Berlin/Hofheim (dpa) - Sigmar Gabriel kämpft. Erst mit der Union um einen Koalitionsvertrag mit sozialdemokratischem Anstrich. Dann an der Basis um die Zustimmung der 475 000 SPD-Mitglieder zur großen Koalition. Und dann auch noch mit Marietta Slomka. «Lassen Sie uns den Quatsch beenden», ...

Kommentare

(5) k104183 · 01. Dezember 2013
wenn der erzengel sich so sicher wäre das es zur großen Koaliton kommt, dann würd er nicht so bissig werden... ich denke mal dem geht durch den kopf :scheiße, hätten wir das bloß nicht mit einer abstimmung der mitglieder angezettelt. der ist sich nämlich in keinster weise sicher. und ich hoffe persönlich das die spitze so richtig nen denkzettel bekommt. jeder mensch hat eine meinung, komplett neutral kann niemand sein. Wenn die große Koalition gut wäre bräuchte er nicht um diese scheiße werben.
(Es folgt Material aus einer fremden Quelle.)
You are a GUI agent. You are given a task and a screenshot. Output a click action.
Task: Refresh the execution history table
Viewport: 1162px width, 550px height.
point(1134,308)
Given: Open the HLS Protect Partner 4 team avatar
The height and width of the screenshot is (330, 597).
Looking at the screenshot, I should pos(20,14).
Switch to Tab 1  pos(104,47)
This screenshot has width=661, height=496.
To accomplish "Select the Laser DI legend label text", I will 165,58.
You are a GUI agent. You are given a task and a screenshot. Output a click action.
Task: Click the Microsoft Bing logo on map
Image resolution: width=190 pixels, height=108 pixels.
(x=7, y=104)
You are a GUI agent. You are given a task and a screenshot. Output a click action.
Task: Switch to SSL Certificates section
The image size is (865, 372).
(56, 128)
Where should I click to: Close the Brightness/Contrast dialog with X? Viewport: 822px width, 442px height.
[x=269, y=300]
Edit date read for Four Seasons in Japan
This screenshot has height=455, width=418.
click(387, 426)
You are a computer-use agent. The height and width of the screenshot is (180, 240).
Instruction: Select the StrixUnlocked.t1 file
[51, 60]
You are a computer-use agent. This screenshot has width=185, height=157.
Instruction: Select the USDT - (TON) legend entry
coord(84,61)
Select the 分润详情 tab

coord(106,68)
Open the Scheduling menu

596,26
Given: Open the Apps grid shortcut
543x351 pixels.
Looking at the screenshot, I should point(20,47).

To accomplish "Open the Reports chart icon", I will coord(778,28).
(4) naturschonen · 01. Dezember 2013
Neutralität ist einfach unglaublich schwer, auch Journalisten haben eine Meinung und wenn sie in eine Richtung fragen, die der offensichtlichen Volksmeinung Ausdruck verleihen, dann finde ich das richtig, das gibt dem Politiker die Chance, Vorurteile aus der Welt zu schaffen...wenn sie sich nicht provozieren lassen und damit ihre Unsicherheit kundtun
(3) katzee · 01. Dezember 2013
Journalisten sollen Fragen stellen, um Sachverhalte zu klären, und sich nicht selbstherrlich dazu aufschwingen, ihre eigenen Vorstellungen mit Hilfe von ebenso selbstherrlichen Möchte-Gern-Experten als nonplusultra durchdrücken zu versuchen. Mit der Mitgliederabstimmung zeigt die SPD, dass es so etwas wie echte Demokratie auch in Deutschland geben kann. Immerhin wollte die SPD die Volksabstimmung einführen. Die CDU und anscheinend Frau Slomka waren dagegen. Doch wer ist Frau Slomka?
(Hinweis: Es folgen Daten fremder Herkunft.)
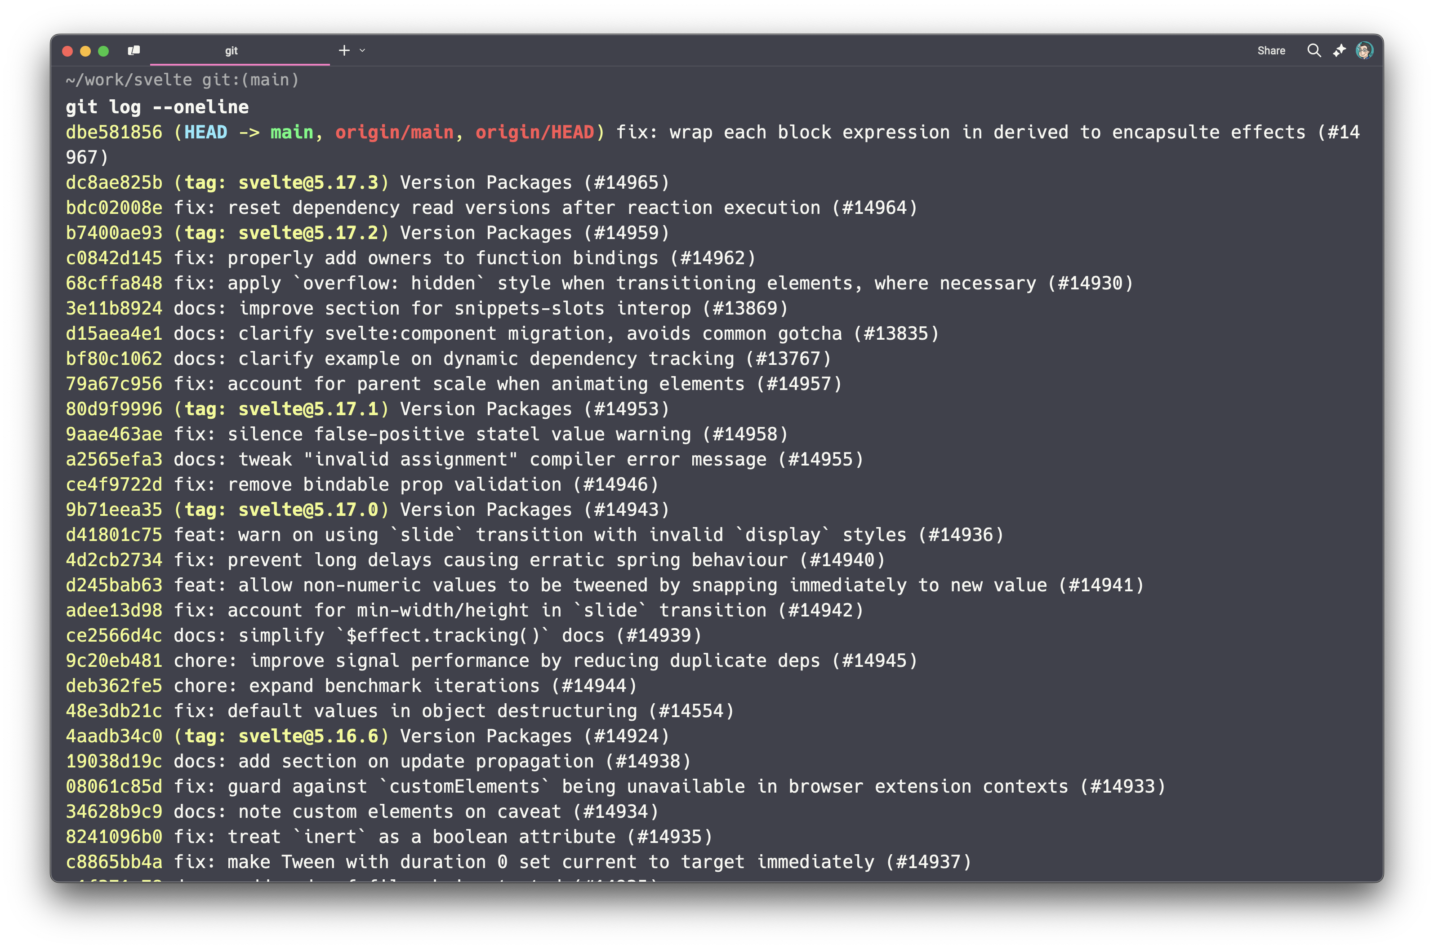Expand the chevron next to the plus button
Image resolution: width=1434 pixels, height=949 pixels.
click(x=362, y=51)
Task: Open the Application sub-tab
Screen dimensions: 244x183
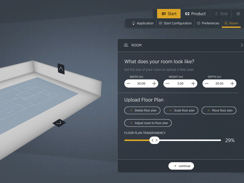Action: click(x=143, y=23)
(2) naturschonen · 29. November 2013
oh mein Gott, ein Politiker, der sich seiner Sache sicher ist, klingt irgendwie anders
(1) k280934 · 29. November 2013
<den Wunsch von Millionen Wählern nach einer großen Koalition> wie bitte, die meisten bezeichnen das also großen Verrat am Wähler.